U.S. Supreme Court Weighs College Non-Discrimination Policies

Case may impact public universities around the country

Today, the United States Supreme Court will hear arguments in Christian Legal Society v. Martinez, in which it will consider whether a student organization has a constitutional right to obtain public funds and other government-provided benefits while reserving the right to exclude members on the basis of race, sex, sexual orientation or any other factor.

The case was filed by the Christian Legal Society (CLS), a national organization of Christian lawyers and law students, against the University of California’s Hastings College of the Law. The National Center for Lesbian Rights (NCLR) and Paul Smith of Jenner & Block represent Outlaw, the lesbian, gay, bisexual, and transgender student group at Hastings, which intervened to defend the law school’s nondiscrimination policy. Hastings is represented by Ethan Schulman of Crowell & Moring LLP. Former United States Solicitor General Gregory Garre, chair of Latham & Watkins’ Supreme Court and Appellate Practice Group, will argue on behalf of Hastings.

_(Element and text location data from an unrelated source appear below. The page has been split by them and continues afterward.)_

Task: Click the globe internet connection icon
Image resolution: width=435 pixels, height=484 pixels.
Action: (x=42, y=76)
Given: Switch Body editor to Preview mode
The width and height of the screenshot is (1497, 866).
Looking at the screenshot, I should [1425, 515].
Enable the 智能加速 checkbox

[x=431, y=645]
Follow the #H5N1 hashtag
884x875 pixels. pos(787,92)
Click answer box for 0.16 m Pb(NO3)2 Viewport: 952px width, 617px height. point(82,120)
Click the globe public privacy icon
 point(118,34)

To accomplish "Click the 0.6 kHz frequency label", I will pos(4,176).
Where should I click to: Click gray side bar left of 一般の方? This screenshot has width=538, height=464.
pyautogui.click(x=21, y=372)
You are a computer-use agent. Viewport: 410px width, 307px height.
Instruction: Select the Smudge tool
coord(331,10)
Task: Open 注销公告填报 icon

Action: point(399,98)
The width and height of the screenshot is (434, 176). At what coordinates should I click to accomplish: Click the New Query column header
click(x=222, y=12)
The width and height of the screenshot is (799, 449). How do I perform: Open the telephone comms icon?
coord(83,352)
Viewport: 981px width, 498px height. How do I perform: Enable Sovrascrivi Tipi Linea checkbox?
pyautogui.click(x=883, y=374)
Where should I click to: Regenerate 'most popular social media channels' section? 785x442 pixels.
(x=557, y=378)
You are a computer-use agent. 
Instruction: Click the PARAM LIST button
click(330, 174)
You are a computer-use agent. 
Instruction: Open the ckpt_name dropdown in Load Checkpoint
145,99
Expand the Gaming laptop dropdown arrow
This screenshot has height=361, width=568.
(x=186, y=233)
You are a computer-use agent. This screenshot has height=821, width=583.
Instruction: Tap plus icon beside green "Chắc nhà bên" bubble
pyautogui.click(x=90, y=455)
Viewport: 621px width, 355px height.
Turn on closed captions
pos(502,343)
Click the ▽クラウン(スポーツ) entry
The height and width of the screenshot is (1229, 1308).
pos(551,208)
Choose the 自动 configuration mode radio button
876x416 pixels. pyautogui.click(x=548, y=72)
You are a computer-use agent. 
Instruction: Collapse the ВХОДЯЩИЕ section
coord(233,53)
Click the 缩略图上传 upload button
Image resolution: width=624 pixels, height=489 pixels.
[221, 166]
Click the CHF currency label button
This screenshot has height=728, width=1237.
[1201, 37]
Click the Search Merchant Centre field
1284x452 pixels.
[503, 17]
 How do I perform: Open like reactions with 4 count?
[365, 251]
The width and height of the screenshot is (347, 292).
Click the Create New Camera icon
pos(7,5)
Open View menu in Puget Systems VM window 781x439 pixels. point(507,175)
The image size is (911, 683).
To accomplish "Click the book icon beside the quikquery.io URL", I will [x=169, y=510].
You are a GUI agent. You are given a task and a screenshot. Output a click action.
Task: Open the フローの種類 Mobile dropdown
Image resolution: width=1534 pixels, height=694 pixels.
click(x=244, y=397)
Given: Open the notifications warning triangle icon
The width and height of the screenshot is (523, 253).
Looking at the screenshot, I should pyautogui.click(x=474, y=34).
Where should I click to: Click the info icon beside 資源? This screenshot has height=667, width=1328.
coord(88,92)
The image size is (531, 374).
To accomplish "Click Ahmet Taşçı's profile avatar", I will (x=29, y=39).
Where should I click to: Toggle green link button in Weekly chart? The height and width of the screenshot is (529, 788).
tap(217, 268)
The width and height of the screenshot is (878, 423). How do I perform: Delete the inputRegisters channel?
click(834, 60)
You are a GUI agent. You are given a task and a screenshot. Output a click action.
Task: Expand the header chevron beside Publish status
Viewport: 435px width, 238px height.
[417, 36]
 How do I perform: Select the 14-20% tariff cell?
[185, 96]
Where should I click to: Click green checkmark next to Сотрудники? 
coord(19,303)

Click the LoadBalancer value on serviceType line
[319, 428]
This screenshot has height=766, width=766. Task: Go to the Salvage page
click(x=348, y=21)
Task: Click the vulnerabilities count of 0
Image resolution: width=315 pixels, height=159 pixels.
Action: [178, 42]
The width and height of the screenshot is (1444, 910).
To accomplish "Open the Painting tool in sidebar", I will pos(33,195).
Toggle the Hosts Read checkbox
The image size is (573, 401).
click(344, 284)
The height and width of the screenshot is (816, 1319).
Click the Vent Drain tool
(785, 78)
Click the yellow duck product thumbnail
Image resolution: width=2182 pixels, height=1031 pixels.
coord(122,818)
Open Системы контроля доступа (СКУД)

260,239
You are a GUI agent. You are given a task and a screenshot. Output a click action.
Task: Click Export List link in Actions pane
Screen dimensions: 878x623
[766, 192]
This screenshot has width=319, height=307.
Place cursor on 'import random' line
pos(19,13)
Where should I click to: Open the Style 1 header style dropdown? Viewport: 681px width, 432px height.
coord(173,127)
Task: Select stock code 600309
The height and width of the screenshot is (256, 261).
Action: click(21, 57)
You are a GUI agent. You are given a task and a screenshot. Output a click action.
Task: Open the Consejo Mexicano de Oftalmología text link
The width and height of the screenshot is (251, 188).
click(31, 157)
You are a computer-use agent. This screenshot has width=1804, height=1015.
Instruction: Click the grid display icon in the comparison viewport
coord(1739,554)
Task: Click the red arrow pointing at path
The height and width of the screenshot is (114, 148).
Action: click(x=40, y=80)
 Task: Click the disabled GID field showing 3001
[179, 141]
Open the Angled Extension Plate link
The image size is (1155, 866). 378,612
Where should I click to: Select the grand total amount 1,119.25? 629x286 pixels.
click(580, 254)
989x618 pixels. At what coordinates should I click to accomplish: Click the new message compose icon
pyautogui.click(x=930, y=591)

“If the Supreme Court rules in favor of the Christian Legal Society, then any student group, whether religious or not, would have a First Amendment right to obtain funding, technical assistance, and other subsidies from a public university—even if the student group engages in the most blatant forms of discrimination,” said NCLR Legal Director Shannon Price Minter. “A student white supremacist group would have a constitutional right to obtain public money while maintaining a racially discriminatory membership policy. A student group that wanted to exclude women from leadership positions likewise would be entitled to receive public funds. Public universities would be required to support—and fund—private student groups that wish to practice the very forms of discrimination that the university itself is legally forbidden to promote.”

Like many public colleges and graduate schools, Hastings allows law students to organize student groups that can apply for university funding and other resources for group-related events. To be recognized as an official student group, all student groups must abide by Hastings’ policy on nondiscrimination. In 2004, the Christian Legal Society filed a lawsuit against Hastings, arguing that the nondiscrimination policy violated the group’s First Amendment right to discriminate against LGBT and non-Christian students.

On March 17, 2009, the United States Court of Appeals for the Ninth Circuit ruled in favor of Hastings and Outlaw, rejecting CLS’s arguments that the school’s policy violates its rights to freedom of speech, religion, and association. The court explained: “Hastings imposes an open membership rule on all student groups—all groups must accept all comers as voting members even if those individuals disagree with the mission of the group. The conditions on recognition are therefore viewpoint neutral and reasonable.” The Ninth Circuit’s decision affirmed an earlier ruling by United States District Court Judge Jeffrey White upholding the nondiscrimination policy against CLS’s First Amendment challenge.

On December 7, 2009, the Supreme Court of the United States granted CLS’s petition for writ of certiorari and agreed to review the court of appeals’ decision. A decision is expected by early July of 2010.